The Centers for Disease Control and Prevention issued a health alert on July 12 notifying public-health providers that the virus parechovirus has been spreading nationally since May. The alert came as an effort to properly diagnose babies that come into clinics with an unexplained fever, seizure, meningitis, or sepsis-like symptoms, including shortness of breath and rapid heartbeat.
A family who lost their 1-month-old baby to the virus have been sharing their story in an effort to bring awareness to this "rare" disease. The mother, Kat Delancy, told local news outlet WFSB that she took their newborn son Ronan to the pediatrician after he seemed "fussier, he wasn't eating quite as well, and he had redness on his chest." The doctor who saw him said Ronan was fine and sent them home, but that night Kat decided to bring him to Yale New Haven Health as a precaution. That's when Ronan stopped breathing, which was then followed by seizures.
It took four days in hospital to determine the diagnosis: parechovirus.
In an effort to warn other doctors about the virus, Yale New Haven Health sent out a newsletter that WFSB shared, saying that parechovirus "may be under diagnosed due to lack of awareness." Now with the CDC's latest alert on spreading cases, parents should keep a closer eye on symptoms, especially with newborns younger than 3 months old. Find more on how to detect parechovirus below.
What Is Parechovirus?
According to the CDC, it's a common pathogen that can present as asymptomatic, mild, common cold-like symptoms, or severe illness. "Symptoms such as upper respiratory tract infection, fever, and rash are common in children between 6 months and 5 years, with most children having been infected by the time they start kindergarten."
Dr. Ami Patel, an attending physician in the division of Pediatric Infectious Disease with the Ann & Robert H. Lurie Children's Hospital of Chicago, told The New York Times, "For the most part, parechovirus causes illness that tends to be very mild. Very rarely do we get more severe illness."

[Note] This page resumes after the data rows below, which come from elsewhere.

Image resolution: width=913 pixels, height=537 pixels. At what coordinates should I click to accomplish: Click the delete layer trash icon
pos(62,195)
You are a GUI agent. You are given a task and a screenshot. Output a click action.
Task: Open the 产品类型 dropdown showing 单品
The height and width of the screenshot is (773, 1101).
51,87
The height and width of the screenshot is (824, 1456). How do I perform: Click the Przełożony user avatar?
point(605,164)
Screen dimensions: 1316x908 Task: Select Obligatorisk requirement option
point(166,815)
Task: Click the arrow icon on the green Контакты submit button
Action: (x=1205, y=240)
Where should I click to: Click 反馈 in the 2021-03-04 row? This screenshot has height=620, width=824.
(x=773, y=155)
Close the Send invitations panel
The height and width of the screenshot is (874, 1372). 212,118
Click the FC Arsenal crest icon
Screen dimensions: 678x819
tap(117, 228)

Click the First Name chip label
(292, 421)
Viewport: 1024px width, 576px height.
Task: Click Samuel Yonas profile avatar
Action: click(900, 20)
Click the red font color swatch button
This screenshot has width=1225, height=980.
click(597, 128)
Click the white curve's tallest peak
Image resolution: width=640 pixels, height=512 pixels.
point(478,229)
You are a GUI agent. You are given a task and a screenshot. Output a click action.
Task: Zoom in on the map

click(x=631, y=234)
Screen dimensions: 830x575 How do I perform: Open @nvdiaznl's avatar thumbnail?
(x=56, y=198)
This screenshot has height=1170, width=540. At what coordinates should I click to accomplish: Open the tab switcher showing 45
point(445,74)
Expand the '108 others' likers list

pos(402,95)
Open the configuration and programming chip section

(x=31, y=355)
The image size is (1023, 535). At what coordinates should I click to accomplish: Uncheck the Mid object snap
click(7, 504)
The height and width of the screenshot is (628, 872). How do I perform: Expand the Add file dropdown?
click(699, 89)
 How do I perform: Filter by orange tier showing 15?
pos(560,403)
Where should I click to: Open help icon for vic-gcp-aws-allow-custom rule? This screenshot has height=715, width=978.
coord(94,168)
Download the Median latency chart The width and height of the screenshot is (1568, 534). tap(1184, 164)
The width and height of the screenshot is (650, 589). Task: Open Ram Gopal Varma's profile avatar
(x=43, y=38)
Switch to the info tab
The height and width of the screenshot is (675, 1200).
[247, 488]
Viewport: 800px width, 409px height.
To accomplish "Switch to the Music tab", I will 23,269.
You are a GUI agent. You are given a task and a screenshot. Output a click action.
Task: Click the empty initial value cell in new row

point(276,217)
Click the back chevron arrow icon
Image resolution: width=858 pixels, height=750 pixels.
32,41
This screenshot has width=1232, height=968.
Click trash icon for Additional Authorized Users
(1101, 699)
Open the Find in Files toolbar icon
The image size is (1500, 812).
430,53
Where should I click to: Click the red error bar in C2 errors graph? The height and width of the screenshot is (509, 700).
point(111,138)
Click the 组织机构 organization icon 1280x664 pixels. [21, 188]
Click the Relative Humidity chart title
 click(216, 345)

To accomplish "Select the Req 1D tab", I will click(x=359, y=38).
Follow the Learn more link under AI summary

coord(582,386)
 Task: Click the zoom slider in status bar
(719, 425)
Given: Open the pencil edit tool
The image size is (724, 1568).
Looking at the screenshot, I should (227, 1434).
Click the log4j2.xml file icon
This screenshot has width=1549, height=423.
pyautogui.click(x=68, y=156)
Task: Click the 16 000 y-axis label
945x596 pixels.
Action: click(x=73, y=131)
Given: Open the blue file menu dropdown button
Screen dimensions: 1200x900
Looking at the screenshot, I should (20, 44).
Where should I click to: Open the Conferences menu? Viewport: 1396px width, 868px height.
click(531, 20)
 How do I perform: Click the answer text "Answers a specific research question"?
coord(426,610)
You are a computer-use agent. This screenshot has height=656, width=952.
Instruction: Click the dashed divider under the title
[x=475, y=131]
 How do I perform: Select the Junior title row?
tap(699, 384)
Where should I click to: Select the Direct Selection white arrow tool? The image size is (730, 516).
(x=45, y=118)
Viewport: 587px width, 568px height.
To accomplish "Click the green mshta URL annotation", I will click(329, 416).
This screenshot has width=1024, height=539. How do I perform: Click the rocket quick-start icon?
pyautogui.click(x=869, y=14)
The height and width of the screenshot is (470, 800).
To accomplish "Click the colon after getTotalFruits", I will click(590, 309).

There are four species of the parechovirus, but only PeV-A is known to cause disease in humans, according to the CDC. That being said, there are multiple strains of PeV-A, and some age groups are at higher risk than others for being impacted by these strains. In most recent cases of the virus, the PeV-A3 strain has been the most common. It's also the most dangerous strain to infants younger than 3 months. If the virus develops into a severe illness, it can cause irreparable brain-tissue damage, especially among infants. In severe cases like Ronan's, it is fatal.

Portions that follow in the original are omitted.